Mr. Vanacore took this case to Manhattan Supreme Court, where in February 2005 a justice confirmed the July 2004 arbitrator's decision and ordered that he be reinstated. Less than a week later, an ACS hearing officer once again ruled that he should be fired based on the charges brought against him the previous summer.
Only a Nuisance
In May 2005, another arbitration hearing was held. The hearing officer concluded in late August of that year that Mr. Vanacore was "a nuisance" and had pestered his supervisor, but that ACS had falsely accused him of trying to strike or intimidate the supervisor. She ruled that the previous penalties against Mr. Vanacore should be entirely scrapped, with a written reprimand and a five-day suspension substituted.
Four weeks later, ACS returned Mr. Vanacore to work. Local 371 brought the case to the BCB, alleging that ACS violated the city's Collective Bargaining Law by retaliating against Mr. Vanacore for exercising his right to challenge disciplinary actions against him. It also accused ACS of breaching its duty to bargain in good faith by manufacturing charges against him rather than complying with the July 2004 arbitration order that reinstated him, saying that violated the contractual provision that arbitration awards were binding on both sides.
City: Can't Prove It
City officials claimed that there was no proof that the disciplinary actions ACS took against Mr. Vanacore were in retaliation for his appeals and grievances, noting that other agency employees who had won disciplinary cases were not targeted in such a fashion. It stated that ACS had "never brought meritless cases," and that the actions taken were prompted solely by Mr. Vanacore's improper behavior and failure to perform his job.

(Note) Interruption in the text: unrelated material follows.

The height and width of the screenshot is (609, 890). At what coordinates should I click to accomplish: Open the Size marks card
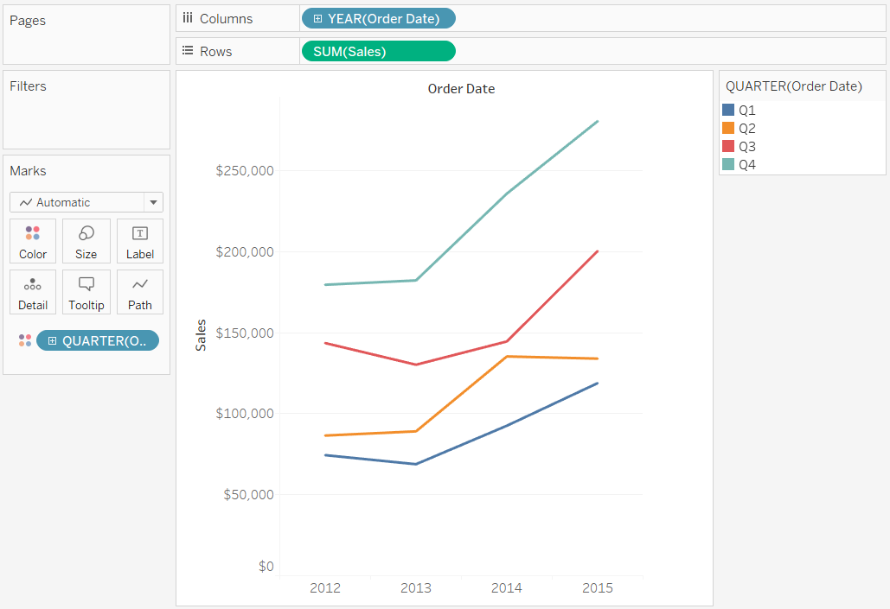(86, 241)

The BCB majority rejected the city's contentions, noting that on two separate occasions in 2004 following the arbitrator's ruling to reinstate Mr. Vanacore, new charges were brought against him for infractions he allegedly committed three years earlier.

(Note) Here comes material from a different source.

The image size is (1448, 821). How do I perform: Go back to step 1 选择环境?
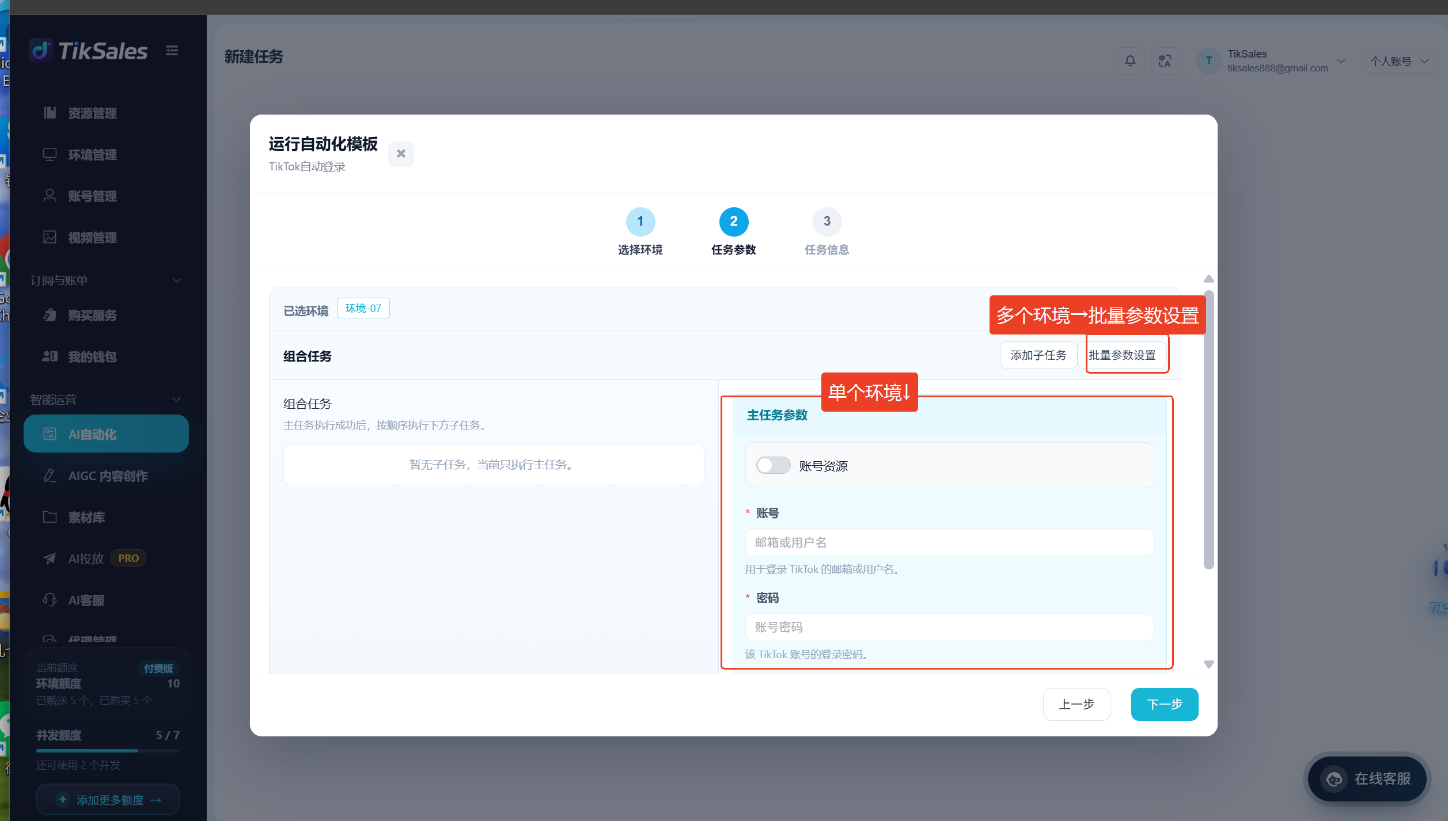coord(640,231)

"This repeated, suspicious, temporal proximity between successful resort to the grievance process swiftly followed by adverse employment action by the employer is consistent with other facts supporting a finding of retaliation," the BCB majority stated.
Bad Faith, 'Anti-Union'
It concluded that ACS showed bad faith when it failed to reinstate Mr. Vanacore, as it had agreed to do while the 2004 arbitration case proceeded.
The BCB's rebuke of ACS continued: "Additionally, we find that ACS relied on dubious evidence and stale charges by ACS to rid itself of this employee, as well as engaging in disingenuous behavior surrounding the stipulation. These facts suffice, taken as a whole, to establish a prima facie case that ACS acted with anti-union animus."

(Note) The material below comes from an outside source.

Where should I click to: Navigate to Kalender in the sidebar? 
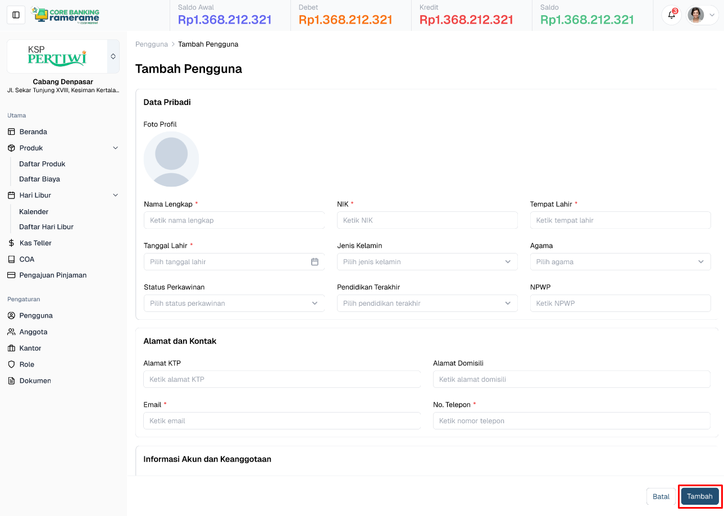click(x=33, y=211)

The ruling went on to upbraid ACS officials for offering "shifting and inconsistent rationales" for its actions against Mr. Vanacore.
Plans to Sue
Mr. Vanacore, a Local 371 delegate who said he will receive more than $200,000 in back pay as a result of the reinstatement, plans to retain a lawyer and sue ACS. "They made my life miserable," he explained.
Ms. Moore said she hoped the stinging decision would have a broader impact on how ACS treats employees. "Over the last year, we have been working with ACS to review the disciplinary process, and I hope this ruling leads them to focus on it and deal with employees in similar situations reasonably, rather than just put them through something like this."
Regarding Mr. Vanacore, she said, "We can't give him
back the humiliation and the lost time and the grind of going through all this,
but we were able to get him some justice."